Anthony King’s AI, Automation, and War is sociology that reads like an illuminating intelligence briefing, rich in description and light on both jargon and normative positions. It is based on interviews with 123 insiders across the developing US, UK, and Israeli tech-military complex. His analysis seeks to demystify some of the most egregious forms of “AI fetishism,” while shifting the focus to actual developments and their influence on the social arrangements of war.

His argument is clear: The fears (and hopes) of full autonomy are misplaced. AI is not “replacing humans.” Nor is the idea of human-machine teaming — which places weapons or systems on an equal footing with human agents — accurate.
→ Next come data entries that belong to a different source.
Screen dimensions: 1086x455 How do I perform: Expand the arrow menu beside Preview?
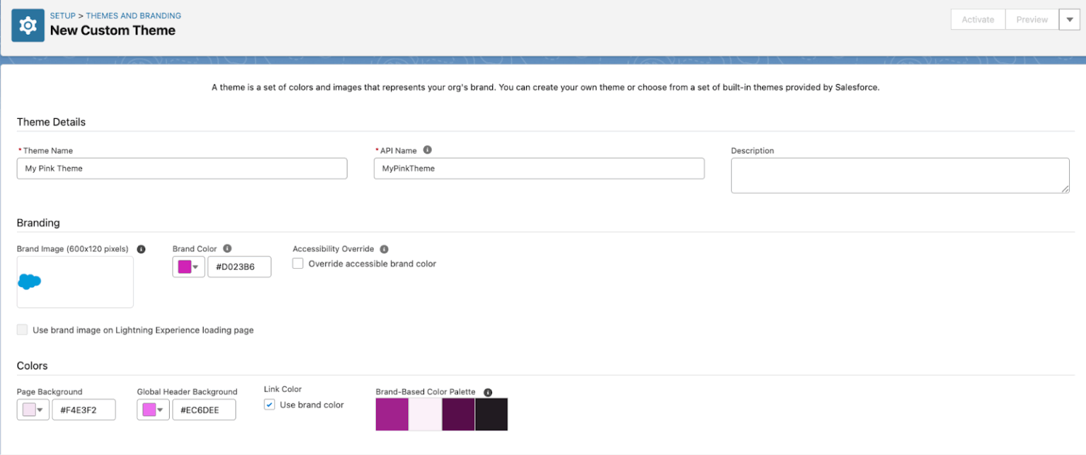1068,20
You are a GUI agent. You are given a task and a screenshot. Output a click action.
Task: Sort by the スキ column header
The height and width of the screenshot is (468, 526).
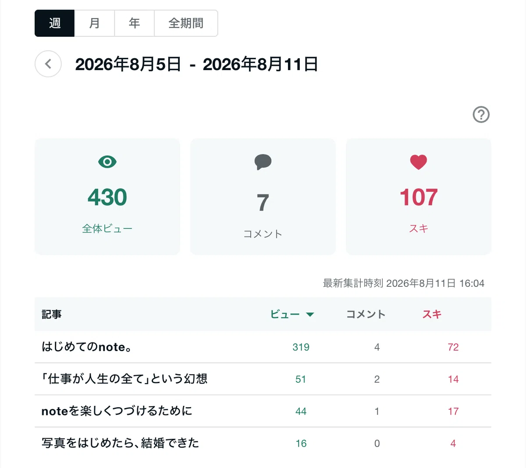[432, 314]
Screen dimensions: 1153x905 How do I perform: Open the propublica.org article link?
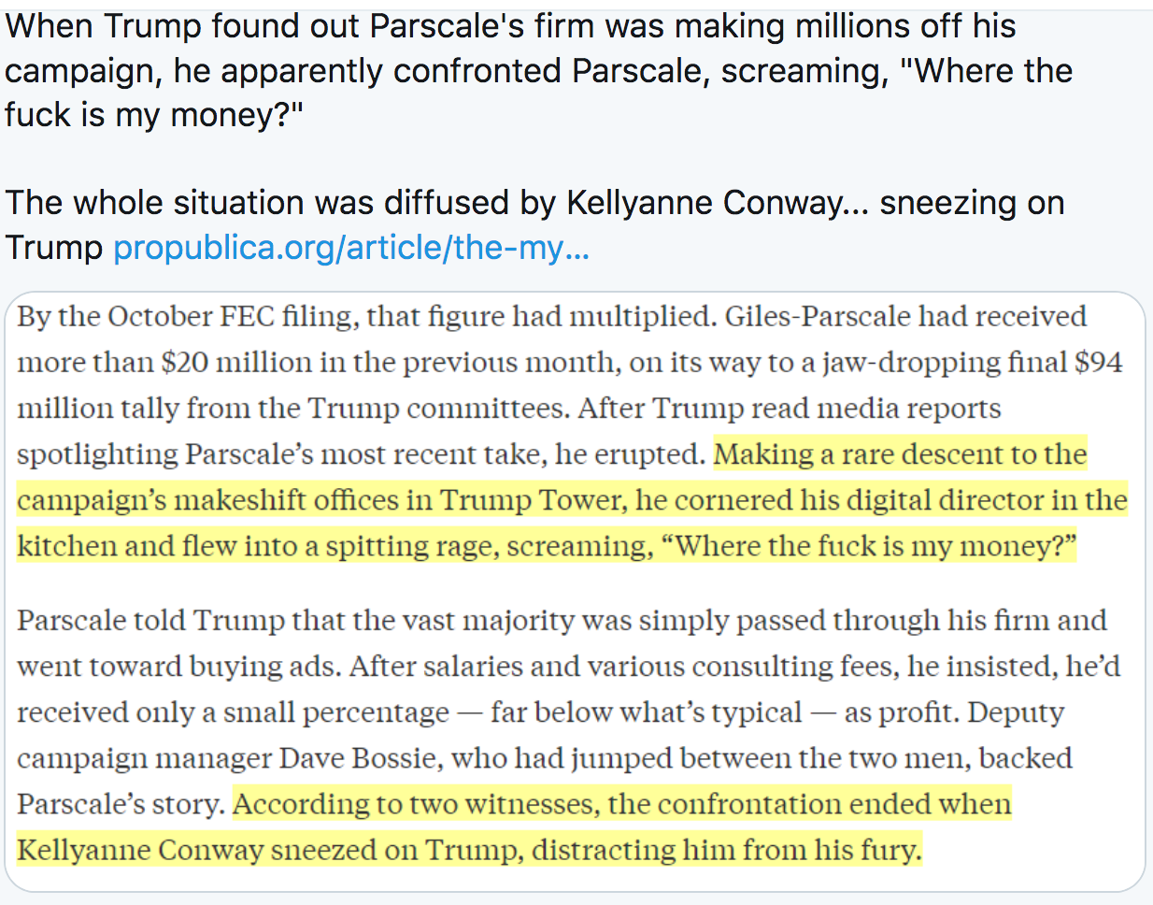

What we are seeing instead are decision-support systems: tools, if transformational ones, that enable planning, targeting, and cyber operations. Such tools are and will be “used primarily to improve military understanding and intelligence.” In the process, civil-military relationships are changing.

King is right to shift the focus of the discussion away from the apocalyptic fetish of killer robots and superintelligence….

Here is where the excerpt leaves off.